* Assigned task: Go through the data line by line and count the lines that hold "computer". Reply with the total only.

BEGIN Data to use

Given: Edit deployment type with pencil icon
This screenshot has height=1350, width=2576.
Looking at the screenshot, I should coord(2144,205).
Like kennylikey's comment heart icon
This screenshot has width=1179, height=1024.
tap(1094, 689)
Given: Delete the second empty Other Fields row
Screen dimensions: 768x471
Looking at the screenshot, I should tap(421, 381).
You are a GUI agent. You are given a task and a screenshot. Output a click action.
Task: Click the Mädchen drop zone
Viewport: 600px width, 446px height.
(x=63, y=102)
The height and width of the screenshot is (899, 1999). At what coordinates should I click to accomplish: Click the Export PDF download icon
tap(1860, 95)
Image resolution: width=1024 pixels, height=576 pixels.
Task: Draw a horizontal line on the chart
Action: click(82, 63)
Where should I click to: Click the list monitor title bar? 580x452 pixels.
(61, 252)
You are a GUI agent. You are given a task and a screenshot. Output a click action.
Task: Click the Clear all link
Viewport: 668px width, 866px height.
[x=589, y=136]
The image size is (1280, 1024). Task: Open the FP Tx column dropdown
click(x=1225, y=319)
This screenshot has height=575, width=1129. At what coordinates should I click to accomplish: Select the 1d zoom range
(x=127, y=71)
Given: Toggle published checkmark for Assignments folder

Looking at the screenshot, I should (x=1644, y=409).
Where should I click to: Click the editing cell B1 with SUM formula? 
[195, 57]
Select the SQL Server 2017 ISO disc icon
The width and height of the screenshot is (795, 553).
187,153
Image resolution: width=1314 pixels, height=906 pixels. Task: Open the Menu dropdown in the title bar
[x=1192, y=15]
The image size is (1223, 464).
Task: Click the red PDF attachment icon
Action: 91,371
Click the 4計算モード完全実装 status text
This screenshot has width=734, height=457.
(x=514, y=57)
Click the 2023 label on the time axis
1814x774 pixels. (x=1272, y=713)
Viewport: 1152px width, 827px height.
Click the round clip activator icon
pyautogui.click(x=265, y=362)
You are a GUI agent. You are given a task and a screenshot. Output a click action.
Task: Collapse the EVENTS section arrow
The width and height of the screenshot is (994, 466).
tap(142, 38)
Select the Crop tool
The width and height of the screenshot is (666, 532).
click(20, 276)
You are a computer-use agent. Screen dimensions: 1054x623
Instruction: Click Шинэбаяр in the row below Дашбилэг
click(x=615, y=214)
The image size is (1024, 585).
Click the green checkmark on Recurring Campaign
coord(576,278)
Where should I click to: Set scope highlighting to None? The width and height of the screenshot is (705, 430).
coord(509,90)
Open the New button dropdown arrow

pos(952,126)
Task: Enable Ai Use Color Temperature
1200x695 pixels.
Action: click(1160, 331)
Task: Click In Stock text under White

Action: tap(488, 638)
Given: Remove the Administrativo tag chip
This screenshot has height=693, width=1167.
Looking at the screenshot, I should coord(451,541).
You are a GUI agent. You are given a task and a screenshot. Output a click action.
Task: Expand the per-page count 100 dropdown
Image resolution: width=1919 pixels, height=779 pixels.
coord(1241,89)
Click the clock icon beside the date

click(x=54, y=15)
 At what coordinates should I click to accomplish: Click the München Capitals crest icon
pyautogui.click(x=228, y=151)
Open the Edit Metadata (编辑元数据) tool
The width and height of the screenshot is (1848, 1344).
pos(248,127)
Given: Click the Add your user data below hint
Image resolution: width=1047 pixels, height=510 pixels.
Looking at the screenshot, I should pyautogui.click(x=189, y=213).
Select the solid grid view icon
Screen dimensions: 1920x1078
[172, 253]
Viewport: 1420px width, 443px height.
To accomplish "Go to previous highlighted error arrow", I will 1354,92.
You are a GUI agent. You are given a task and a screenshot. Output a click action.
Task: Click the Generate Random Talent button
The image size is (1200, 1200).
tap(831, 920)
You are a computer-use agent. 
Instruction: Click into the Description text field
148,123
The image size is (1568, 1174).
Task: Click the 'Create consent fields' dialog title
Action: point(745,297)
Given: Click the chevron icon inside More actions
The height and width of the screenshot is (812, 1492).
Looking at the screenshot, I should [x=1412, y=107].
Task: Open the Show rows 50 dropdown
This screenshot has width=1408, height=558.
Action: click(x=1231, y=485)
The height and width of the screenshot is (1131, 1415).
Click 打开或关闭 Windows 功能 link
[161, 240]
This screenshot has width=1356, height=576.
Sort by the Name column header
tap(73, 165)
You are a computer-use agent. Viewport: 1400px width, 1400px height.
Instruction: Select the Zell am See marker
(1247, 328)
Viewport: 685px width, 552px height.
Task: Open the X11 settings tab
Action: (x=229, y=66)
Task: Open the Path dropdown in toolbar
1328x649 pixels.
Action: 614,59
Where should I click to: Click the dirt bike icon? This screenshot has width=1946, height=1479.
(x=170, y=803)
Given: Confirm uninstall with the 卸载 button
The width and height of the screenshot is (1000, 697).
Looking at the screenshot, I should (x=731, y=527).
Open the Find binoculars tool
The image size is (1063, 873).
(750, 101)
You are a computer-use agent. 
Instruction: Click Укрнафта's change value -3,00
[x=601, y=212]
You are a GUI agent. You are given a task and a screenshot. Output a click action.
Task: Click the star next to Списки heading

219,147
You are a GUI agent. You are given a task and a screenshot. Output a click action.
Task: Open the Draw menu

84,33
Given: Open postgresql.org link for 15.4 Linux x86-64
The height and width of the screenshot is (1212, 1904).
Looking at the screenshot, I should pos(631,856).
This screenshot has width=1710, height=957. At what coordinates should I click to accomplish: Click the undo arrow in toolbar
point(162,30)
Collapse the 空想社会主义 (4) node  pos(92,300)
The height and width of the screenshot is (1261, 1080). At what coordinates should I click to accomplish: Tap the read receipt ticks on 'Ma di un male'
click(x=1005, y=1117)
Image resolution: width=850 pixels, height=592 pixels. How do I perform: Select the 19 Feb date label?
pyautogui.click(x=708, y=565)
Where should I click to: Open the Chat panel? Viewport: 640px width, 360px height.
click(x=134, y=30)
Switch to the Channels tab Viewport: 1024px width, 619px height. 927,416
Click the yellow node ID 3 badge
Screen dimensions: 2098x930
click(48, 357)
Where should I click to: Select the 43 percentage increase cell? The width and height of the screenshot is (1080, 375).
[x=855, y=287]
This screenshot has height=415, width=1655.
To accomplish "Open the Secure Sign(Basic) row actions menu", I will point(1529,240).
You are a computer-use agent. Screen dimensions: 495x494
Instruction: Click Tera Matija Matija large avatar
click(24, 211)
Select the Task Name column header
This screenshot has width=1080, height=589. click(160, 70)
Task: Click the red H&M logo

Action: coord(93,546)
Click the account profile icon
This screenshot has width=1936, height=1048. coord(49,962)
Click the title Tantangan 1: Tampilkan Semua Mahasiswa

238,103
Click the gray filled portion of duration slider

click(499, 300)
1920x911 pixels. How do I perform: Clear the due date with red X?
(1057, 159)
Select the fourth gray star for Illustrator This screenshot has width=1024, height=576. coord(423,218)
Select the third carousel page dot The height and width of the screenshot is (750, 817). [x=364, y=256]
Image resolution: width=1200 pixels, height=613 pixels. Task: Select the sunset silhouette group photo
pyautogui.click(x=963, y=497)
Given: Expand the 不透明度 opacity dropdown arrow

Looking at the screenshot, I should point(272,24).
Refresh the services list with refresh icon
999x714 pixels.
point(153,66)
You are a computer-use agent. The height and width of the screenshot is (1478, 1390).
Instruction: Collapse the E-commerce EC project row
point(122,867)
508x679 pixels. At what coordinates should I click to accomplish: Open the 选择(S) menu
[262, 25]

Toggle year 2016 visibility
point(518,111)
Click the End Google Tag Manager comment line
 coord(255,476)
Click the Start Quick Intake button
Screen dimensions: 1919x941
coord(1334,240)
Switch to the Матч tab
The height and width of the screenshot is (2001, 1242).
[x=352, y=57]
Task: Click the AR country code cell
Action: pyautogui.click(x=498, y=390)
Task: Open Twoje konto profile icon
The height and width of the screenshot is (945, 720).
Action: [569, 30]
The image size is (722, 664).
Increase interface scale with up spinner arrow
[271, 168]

END Data to use

* Answer box: 6